PIACC結果については、「読解力、数的思考力の分野で日本は24カ国・地域中トップの成績で、ITを利用した問題解決能力では10位と、すべてのスキルで日本人の能力が高いことが示された。他方、米国はどれも平均以下である」と説明。そのうえで、「仕事でのスキルの活用に関しては、仕事でITや数的思考力、問題解決能力を使用する頻度は、日本は平均以下であり、アメリカはすべて平均以上である」ことを指摘し、「スキルは、社会で有効に使われて初めて社会的・経済的成果を生み出すことを考えると、日本は高いスキルを社会で活用する面に課題があり、逆に米国は、スキルを社会で最大限活用することに優れている」と分析した。

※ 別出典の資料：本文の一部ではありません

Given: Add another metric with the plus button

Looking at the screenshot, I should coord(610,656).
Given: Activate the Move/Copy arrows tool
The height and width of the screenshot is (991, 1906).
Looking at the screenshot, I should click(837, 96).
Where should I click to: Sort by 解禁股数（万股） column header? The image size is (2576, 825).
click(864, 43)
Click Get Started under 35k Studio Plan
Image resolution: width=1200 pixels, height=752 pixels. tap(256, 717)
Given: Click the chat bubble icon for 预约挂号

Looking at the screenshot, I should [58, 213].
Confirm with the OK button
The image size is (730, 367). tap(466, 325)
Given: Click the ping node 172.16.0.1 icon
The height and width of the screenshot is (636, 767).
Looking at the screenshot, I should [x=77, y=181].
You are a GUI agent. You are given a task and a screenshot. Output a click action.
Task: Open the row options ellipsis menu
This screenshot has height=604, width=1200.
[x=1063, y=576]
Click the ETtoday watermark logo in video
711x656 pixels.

そして「今後、日本でスキルの効果的な活用を促進するためには、育児や介護を抱える労働者や、障害を持つ労働者に合わせた柔軟な雇用契約を結ぶことや、高齢労働者の雇用継続の促進などを進めるべき」と指摘するとともに、「21世紀型社会で求められる能力は、知識ではなく、創意工夫をして問題を解決する能力や、人と協働して意思疎通を図る力、ITを使いこなす能力、起業家精神などであり、今後の日本の教育の課題は、それらの能力をいかに養成していくかにある」と述べた。